So down went "the longer poems" of Diana de Montemayor, the whole of
Salmantino, with the Iberian Shepherd and the Nymphs of Henares. The
impatience of the curate, who, completely worn out, orders all the rest
to be burned _a canga cerrada_, fitly rounds the chapter, and sends us
in good-humor from the _auto da fe_, while the poor knight is in his
bedchamber, all unconscious of the purification in progress, which, if
he had known it, mad as he was, would have made his madness starker
still, thrashing about with his sword, back-stroke and fore-stroke,
and, as Motteux translates it, "making a heavy bustle." 'Tis all droll
enough; especially when we find that the housekeeper made such clean
work of it in the evening, in spite of the good curate's reservations,
and burnt all the books, not only those in the yard, but all those that
were in the house; but I should think twice before I let Freston the
necromancer into any library with which I am acquainted.

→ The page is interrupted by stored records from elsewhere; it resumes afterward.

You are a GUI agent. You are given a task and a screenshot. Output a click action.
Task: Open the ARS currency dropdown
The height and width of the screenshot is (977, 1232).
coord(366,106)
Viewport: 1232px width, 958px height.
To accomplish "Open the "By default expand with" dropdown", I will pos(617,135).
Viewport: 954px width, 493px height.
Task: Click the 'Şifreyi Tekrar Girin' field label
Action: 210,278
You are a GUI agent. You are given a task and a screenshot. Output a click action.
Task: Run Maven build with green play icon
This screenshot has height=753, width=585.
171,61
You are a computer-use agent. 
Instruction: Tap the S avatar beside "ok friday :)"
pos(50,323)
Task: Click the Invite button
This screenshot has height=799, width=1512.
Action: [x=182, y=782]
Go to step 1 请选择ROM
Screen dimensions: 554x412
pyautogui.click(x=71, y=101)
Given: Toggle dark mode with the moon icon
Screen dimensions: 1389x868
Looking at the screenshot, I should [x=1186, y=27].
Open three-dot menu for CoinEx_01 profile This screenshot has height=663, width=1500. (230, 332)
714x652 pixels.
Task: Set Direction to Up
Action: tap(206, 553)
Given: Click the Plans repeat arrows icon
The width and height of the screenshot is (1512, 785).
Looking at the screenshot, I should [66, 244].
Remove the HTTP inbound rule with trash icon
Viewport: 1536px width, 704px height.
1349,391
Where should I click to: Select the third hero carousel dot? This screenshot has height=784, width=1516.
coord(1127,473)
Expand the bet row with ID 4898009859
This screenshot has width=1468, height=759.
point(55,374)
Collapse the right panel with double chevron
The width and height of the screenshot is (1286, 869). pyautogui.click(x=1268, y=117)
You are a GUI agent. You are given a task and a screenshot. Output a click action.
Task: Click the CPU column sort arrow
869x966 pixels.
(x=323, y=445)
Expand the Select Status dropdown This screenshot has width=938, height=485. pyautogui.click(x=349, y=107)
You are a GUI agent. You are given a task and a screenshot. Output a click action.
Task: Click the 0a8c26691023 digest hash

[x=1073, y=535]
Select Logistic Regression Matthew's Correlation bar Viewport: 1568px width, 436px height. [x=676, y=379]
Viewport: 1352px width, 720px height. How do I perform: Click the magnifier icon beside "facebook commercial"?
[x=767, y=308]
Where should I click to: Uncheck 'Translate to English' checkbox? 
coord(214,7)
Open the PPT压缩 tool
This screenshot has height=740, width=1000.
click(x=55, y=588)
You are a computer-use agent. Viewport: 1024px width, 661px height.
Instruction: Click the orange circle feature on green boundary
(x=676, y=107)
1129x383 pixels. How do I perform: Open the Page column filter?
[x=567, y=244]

Let us be gentle with the denizens of Fame's proud temple, no matter how
they came there. You remember, I suppose, Swift's couplet,--
"Fame has but two gates,--a white and a black one;
The worst they can say is I got in at the back one."
"I have nothing," wrote Pope to his friend Cromwell, "to say to you in
this latter; but I was resolved to write to tell you so. Why should not
I content myself with so many great examples of deep divines, profound
casuists, grave philosophers, who have written, not letters only, but
whole tomes and voluminous treatises about nothing? Why should a fellow
like me, who all his life does nothing, be ashamed to write nothing, and
that, too, to one who has nothing to do but read it?" And so, with "_ex
nihilo nil fit_," he laughingly ends his letter.